== What you have to do ==
Which lines of the records contain the word "Given"? Show each of them.

START Records supplied

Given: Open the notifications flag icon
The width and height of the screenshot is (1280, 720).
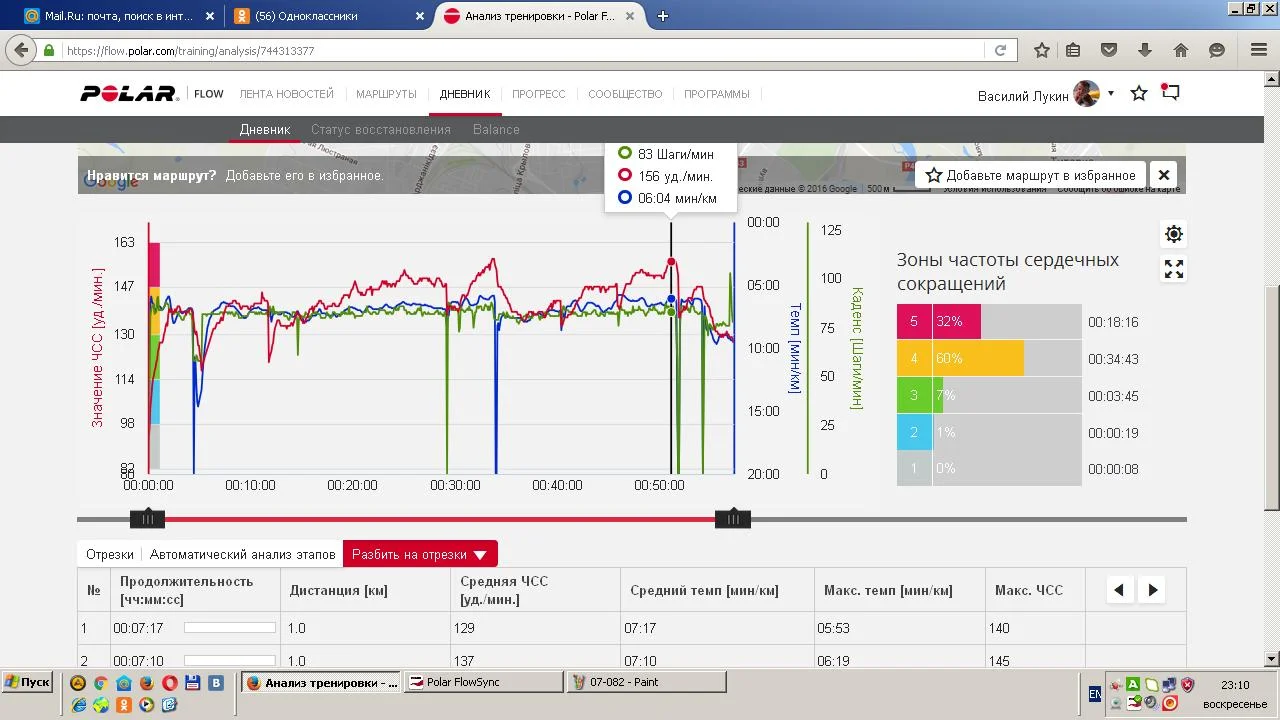Looking at the screenshot, I should pos(1170,92).
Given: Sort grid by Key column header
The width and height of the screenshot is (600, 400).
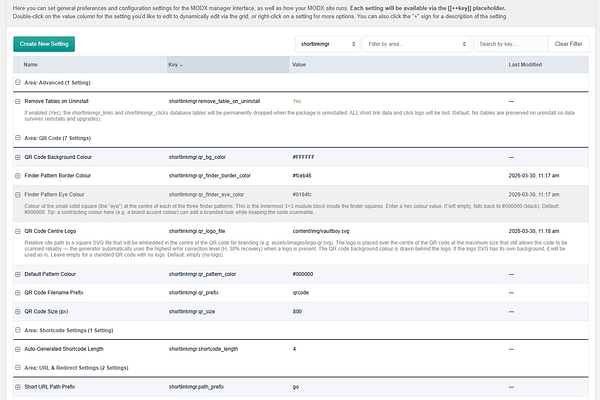Looking at the screenshot, I should pos(228,65).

END Records supplied

== The completed task ==
Given: Open the notifications flag icon
Given: Sort grid by Key column header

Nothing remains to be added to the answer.